Maria Benita Santamaria said take me out of solitary confinement and put me in the general population, where I will most likely be raped. Maybe I’ll survive. It would be better than this.

“Like, after you know that god
can’t be trusted,
After you know that the shrink
is a pusher,
that the word is a whip
and the badge is a bullet,
What is left?”

Across the United States, prison guards call transgender prisoners `it’, and worse. Across the country and around the world, prisoners are placed in solitary confinement for long periods … “for their own protection”. After long terms in isolation, what is left?

“After you know that the dead
are still walking,
After you realize that silence
is talking,
that outside and inside
are just an illusion,
What is left?”

Virginia also operates four `facilities’ for women: Deerfield Work Center for Women; the Central Virginia Correctional Unit #13; the Virginia Correctional Center for Women; and Fluvanna Correctional Center for Women. In June 2008, the four prisons held about 2220 women, of which Fluvanna held 1200.

“I mean, like, where is the sun?
Where are her arms and
where are her kisses?
There are lip-prints on my pillow—
i am searching.
What is left?”

Fluvanna boasts a Pen Pals program, and prisoners can work for the Virginia Correctional Enterprises as optical Braille transcribers or as tailors. But there’s more to Fluvanna, much more.

“I mean, like, nothing is standstill
and nothing is abstract.
The wings of a butterfly
can’t take flight.
The foot on my neck is part
af a body.
The song that i sing is part
of an echo.
What is left?”

Reports have been coming out of Fluvanna that women who `appear to be lesbian’ (short hair, baggy clothes) have been segregated and put in a `butch wing’. A no-touching policy has been instituted. Women walk single file everywhere. Access to religious services has been curtailed. And this: “a woman writes that a mentally ill inmate was kept in solitary confinement for months. `When it’s time for her to take her shower, she is lead, shackled and naked, down the hall, with a dog leash attached to her shackles, by a male guard.’”

“I mean, like, love is specific.
Is my mind a machine gun?
Is my heart a hacksaw?
Can i make freedom real? Yeah!
What is left?”

In March 2009, Dr. Atul Gawande argued, “Public sentiment in America is the reason that solitary confinement has exploded in this country, even as other Western nations have taken steps to reduce it.

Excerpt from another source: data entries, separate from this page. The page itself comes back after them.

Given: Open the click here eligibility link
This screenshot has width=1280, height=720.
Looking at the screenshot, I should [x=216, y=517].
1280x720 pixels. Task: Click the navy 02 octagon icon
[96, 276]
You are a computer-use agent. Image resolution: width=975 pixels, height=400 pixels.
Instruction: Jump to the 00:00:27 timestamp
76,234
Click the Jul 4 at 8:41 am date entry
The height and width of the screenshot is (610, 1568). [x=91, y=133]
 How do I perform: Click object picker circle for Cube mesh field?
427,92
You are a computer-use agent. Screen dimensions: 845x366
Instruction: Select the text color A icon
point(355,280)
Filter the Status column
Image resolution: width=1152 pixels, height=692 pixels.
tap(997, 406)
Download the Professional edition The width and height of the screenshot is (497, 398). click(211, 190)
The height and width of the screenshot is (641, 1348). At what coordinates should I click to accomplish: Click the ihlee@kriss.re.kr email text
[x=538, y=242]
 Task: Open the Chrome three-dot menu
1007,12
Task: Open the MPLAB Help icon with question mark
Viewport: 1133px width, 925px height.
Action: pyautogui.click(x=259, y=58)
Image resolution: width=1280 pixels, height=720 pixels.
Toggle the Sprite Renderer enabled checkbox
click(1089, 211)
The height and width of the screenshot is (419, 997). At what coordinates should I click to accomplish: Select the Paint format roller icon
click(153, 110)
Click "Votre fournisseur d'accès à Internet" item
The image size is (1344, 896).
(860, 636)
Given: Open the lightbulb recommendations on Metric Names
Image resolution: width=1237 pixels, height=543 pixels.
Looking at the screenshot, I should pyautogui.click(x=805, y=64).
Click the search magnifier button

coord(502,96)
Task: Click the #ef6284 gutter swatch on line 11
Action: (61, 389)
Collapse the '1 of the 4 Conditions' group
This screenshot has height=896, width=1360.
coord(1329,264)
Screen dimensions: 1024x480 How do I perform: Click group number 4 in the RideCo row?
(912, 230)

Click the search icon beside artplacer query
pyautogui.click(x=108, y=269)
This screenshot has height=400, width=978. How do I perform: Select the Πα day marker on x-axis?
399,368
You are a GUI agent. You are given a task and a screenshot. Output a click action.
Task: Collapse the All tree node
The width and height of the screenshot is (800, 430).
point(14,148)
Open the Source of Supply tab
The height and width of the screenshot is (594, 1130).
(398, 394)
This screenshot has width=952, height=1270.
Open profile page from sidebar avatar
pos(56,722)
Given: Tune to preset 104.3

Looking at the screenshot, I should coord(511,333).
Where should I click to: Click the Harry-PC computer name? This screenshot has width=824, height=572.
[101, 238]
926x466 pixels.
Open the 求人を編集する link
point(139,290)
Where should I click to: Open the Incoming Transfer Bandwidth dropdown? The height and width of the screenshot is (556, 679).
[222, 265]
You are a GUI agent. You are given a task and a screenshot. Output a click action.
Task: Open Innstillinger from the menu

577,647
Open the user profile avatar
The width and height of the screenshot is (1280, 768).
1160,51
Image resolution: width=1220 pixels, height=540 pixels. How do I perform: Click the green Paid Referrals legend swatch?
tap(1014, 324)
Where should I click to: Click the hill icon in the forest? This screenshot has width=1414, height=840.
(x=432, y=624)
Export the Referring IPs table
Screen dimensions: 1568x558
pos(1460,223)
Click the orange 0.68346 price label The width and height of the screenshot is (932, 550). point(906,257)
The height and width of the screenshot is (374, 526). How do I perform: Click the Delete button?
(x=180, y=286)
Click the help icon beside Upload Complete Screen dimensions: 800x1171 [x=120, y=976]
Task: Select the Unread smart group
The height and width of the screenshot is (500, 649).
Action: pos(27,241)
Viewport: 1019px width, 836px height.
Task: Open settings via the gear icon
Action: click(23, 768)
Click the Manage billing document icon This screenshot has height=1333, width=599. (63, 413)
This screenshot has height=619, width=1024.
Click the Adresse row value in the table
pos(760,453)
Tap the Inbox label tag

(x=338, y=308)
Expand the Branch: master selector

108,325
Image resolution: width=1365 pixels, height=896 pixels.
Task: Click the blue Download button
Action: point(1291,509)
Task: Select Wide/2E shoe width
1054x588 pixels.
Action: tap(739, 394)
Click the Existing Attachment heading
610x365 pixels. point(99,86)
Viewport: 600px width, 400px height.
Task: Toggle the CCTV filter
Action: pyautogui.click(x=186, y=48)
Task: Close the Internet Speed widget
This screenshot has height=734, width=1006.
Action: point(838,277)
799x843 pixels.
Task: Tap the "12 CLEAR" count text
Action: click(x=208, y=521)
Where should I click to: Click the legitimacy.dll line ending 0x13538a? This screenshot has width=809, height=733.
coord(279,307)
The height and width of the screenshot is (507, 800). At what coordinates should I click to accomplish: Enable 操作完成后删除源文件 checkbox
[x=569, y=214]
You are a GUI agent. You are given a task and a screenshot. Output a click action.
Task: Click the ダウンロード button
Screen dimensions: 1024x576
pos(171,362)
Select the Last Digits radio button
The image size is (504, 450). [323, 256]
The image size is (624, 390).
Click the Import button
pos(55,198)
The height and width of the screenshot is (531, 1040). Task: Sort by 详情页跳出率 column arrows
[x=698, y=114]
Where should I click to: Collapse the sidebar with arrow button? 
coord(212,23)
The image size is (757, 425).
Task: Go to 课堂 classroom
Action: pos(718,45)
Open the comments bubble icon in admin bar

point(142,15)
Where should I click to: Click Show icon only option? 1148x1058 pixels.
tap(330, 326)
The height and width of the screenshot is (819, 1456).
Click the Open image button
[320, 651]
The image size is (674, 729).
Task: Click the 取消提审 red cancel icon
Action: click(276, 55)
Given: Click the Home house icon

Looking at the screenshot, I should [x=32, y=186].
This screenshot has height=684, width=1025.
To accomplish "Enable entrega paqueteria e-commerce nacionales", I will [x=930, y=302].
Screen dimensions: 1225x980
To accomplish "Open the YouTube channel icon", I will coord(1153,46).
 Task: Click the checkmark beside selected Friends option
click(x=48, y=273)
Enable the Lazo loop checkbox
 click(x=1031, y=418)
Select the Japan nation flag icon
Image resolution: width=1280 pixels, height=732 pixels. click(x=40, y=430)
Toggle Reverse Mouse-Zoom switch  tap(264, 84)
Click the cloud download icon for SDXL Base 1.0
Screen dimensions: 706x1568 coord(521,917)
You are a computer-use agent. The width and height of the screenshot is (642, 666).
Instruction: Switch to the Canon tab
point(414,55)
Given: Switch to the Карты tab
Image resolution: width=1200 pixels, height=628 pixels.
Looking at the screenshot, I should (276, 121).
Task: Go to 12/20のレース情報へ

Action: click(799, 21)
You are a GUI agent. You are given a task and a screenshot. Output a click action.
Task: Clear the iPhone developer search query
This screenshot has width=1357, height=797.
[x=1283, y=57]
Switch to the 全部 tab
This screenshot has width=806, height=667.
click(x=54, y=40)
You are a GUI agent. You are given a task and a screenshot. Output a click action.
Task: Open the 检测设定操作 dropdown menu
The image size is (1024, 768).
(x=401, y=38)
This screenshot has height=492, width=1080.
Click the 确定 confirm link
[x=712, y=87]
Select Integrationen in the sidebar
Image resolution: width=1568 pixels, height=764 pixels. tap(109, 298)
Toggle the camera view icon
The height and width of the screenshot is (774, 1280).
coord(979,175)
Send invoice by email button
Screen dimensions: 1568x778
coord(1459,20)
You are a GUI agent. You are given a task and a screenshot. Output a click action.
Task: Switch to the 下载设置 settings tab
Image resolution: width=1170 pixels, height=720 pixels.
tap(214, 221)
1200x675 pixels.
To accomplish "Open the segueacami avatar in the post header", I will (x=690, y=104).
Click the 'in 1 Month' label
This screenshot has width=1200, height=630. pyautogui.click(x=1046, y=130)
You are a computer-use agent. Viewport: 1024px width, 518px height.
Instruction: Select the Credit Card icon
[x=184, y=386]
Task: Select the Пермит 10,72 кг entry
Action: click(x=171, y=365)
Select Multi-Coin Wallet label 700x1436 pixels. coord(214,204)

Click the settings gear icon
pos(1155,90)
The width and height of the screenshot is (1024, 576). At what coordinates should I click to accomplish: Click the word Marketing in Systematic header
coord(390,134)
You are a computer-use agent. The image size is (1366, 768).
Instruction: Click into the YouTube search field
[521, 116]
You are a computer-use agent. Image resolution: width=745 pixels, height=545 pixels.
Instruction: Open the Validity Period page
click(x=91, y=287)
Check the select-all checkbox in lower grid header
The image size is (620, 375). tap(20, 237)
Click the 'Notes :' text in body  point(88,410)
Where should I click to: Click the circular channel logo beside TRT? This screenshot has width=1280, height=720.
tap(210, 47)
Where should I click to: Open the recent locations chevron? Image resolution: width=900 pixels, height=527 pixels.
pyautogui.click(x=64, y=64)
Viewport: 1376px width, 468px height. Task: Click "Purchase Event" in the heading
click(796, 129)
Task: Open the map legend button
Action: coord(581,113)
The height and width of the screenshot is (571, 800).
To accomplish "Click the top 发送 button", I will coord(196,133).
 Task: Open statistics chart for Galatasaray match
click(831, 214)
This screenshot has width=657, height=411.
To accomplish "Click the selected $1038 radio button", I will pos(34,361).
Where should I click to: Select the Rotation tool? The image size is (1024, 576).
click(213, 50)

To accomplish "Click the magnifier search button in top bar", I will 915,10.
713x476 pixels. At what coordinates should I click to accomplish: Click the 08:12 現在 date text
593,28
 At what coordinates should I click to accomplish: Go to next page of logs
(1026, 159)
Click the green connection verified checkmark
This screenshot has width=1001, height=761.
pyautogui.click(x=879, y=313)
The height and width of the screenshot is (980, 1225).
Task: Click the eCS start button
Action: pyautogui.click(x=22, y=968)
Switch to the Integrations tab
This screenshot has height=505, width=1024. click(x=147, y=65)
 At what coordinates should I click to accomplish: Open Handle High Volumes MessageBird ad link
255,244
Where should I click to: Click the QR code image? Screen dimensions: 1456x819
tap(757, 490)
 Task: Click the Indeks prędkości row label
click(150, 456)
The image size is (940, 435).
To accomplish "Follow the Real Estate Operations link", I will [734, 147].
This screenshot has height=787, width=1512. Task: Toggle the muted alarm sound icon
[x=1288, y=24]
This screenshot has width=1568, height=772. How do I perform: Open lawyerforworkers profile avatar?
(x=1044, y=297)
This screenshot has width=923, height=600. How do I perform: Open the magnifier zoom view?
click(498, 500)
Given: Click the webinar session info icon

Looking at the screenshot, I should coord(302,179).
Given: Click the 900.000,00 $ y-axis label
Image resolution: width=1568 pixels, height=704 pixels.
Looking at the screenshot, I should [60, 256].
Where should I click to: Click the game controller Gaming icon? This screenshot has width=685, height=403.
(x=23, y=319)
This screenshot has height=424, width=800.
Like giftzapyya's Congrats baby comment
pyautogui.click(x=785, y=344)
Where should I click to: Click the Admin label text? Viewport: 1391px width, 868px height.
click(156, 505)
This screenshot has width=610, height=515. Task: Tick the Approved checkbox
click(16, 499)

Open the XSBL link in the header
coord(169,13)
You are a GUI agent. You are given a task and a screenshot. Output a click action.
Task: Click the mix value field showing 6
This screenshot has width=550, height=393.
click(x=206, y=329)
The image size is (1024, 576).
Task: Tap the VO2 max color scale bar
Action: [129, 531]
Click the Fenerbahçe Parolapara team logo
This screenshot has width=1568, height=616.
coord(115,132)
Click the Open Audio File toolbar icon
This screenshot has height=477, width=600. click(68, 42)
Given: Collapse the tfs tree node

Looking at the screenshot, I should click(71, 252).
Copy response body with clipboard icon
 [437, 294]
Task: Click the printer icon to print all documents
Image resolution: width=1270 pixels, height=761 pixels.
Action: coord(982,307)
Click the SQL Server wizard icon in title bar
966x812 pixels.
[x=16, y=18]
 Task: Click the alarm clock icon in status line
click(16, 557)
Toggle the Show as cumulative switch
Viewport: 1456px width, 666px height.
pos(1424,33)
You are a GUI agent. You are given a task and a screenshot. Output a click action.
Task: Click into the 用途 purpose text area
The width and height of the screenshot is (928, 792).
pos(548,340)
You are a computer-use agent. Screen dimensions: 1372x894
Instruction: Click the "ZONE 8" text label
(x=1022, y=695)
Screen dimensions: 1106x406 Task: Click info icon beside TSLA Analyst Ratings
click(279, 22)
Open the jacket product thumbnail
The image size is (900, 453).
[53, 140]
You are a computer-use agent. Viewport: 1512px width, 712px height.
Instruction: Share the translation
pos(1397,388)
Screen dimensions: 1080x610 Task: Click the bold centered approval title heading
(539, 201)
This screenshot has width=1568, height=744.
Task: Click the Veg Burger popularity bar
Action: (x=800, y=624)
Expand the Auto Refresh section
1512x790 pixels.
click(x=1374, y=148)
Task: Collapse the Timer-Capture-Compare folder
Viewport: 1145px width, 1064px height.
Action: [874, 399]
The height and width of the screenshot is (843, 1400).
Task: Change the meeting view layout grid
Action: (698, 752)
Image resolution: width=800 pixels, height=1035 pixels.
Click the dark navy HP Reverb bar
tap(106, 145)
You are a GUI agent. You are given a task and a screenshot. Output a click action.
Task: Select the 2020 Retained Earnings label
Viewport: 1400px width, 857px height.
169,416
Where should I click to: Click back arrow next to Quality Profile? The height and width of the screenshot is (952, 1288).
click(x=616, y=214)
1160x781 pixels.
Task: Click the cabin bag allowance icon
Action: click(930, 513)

This is the dark side of American exceptionalism. With little concern or demurral, we have consigned tens of thousands of our own citizens to conditions that horrified our highest court a century ago. Our willingness to discard these standards for American prisoners made it easy to discard the Geneva Conventions prohibiting similar treatment of foreign prisoners of war, to the detriment of America’s moral stature in the world. In much the same way that a previous generation of Americans countenanced legalized segregation, ours has countenanced legalized torture.”

“I am at the top and bottom
of a lower-archy.
I am an earth lover
from way back.
I am in love with
losers and laughter.
I am in love with
freedom and children.”

In 1974, Assata Shakur, a New Jersey prisoner, was one month pregnant. She was taken to Roosevelt Hospital, and shackled to a bed for 10 days. Then she was moved to Middlesex County Jail for Men, and kept in solitary confinement for four months. She was extradited to New York, to Rikers Island, where `the treatment’ continued.

On September 10, Assata Shakur went into labor, and, on September 11, gave birth to Kakuya Amala Olugbala Shakur. When Shakur returned to Rikers Island, she was shackled, beaten, put into solitary confinement for a month. Finally, she was released from `punitive segregation: “So I was no longer locked. Just in jail. And separated from my child.”

And she wrote the poem, “Leftovers – What Is Left”, for her daughter. Parts of that poem run through this reflection.

“Love is my sword
and truth is my compass.
What is left?”

What is left? Solitary confinement.

Solitary confinement is the vital organ of the body politic of prison. When you read that the death penalty might be dropped from the anti-gay bill in Uganda or that capital punishment may finally come to an end in the United States, remember this: solitary confinement is torture, and it defines prison.